5. An axial-flow turbine comprising a plurality of turbine stages,
wherein at least one of the plurality of turbine stages is the
axial-flow turbine stage according to any one of claims 1 to 4.
Description
TECHNICAL FIELD
[0001] The present invention relates to an axial-flow turbine and,
more particularly, to a turbine stage capable of greatly improving
turbine efficiency.
BACKGROUND ART
[0002] Insurance of reliability and enhancement of efficiency are
important subject relating to axial-flow turbines for power plants
from the point of view of environmental problems and saving
energy.
[0003] Generally, in an axial-flow turbine, such as a steam
turbine, a turbine stage is composed of: a plurality of stationary
blades 3 fixedly arranged between a nozzle outer ring 1 and a
nozzle inner ring 2; and a plurality of moving blades 6 fixedly
mounted on a rotor shaft 4 and having tip portions each connected
to a shroud 5. One or more turbine stages are axially arranged to
form a steam turbine. Recently, a three-dimensional blade has been
proposed to improve the efficiency of a turbine through the
improvement of the aerodynamic performance of stationary and
dynamic blade elements.
[0004] The advantage of the conventional three-dimensional blade is
achieved by reducing secondary loss produced by a secondary flow in
an interblade passage. The secondary flow will be explained with
reference to FIG. 8. When a working fluid flows through an
interblade passage between adjacent blades 3a and 3b, inlet
boundary layers 8a and 8b, which are low-energy fluids and are
incoming near an endwall 7, impact on the leading edges 9a and 9b
of the blades 3a and 3b. Consequently, the inlet boundary layers 8a
and 8b are divided into back-side horseshoe vortices 10a and 10b
and face-side horseshoe vortices 11a and 11b, respectively. The
back-side horseshoe vortices 10a and 10b grow gradually, as
boundary layers develop adjacent to the back 12 of the stationary
blades 3 and the endwall 7, and flow downstream. Meanwhile, the
face-side horseshoe vortices 11a and 11b are driven by the pressure
difference between the face 13 side of the stationary blade 3 and
the back 12 side of the stationary blade 3, and grow into passage
vortices 14 flowing from the face 13 sides of the stationary blade
3 toward the back 12 sides of the stationary blade 3. The back-side
horseshoe vortices 10a and 10b and the passage vortices 14 are
called secondary flow vortices. Thus, the energy of the working
fluid is dissipated in generating such secondary flow vortices,
resulting in the reduction of turbine performance. Energy thus
dissipated by secondary flow vortices will be called secondary flow
loss. A large part of the secondary flow loss is caused by the
passage vortices 14 that flow downstream across interblade spaces,
raising the boundary layer of the low-energy working fluid on the
endwall 7. Thus, the suppression of the passage vortices 14 is
essential to the reduction of the secondary flow loss.

++++++++++++++++++++

Brief: From the turbine patent excerpt, print everything from "Description" down to "turbine efficiency.". The listing that comes next plays no part in the work.

++++++++++++++++++++

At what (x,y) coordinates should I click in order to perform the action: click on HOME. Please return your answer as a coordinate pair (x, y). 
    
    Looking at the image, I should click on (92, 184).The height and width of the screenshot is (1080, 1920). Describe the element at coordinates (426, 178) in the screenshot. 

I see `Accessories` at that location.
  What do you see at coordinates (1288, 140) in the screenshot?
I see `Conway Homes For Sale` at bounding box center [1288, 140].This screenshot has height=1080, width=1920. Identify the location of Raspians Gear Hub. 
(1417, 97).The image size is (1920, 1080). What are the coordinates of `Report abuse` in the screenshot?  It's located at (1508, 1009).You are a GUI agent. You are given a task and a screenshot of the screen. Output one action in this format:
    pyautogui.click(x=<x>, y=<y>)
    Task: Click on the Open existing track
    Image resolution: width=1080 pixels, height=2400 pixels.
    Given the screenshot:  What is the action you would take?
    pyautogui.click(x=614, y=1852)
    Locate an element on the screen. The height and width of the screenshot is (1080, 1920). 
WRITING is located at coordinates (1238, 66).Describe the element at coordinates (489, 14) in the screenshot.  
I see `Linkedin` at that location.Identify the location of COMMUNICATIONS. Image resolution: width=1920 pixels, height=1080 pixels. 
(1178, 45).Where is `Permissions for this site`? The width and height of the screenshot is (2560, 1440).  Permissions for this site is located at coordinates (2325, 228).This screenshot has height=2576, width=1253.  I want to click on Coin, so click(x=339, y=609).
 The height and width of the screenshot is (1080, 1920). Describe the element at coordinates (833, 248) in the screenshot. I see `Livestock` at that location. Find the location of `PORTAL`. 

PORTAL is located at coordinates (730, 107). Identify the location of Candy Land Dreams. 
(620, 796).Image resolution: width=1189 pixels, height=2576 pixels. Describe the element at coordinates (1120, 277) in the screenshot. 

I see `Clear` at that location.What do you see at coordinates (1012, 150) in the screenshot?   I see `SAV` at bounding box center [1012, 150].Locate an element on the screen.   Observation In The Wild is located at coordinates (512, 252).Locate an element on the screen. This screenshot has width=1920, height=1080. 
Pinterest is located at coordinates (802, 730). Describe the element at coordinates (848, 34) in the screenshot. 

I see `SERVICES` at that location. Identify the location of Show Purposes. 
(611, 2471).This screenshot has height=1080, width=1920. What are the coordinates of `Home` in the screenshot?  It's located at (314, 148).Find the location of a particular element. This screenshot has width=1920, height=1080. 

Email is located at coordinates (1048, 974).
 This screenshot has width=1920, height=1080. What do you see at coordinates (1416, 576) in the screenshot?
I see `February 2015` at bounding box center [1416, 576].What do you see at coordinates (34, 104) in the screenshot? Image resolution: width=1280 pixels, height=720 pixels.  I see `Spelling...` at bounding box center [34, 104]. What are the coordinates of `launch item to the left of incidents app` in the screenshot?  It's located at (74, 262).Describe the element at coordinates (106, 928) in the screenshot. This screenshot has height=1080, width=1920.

++++++++++++++++++++

Task response:
Description
TECHNICAL FIELD
[0001] The present invention relates to an axial-flow turbine and,
more particularly, to a turbine stage capable of greatly improving
turbine efficiency.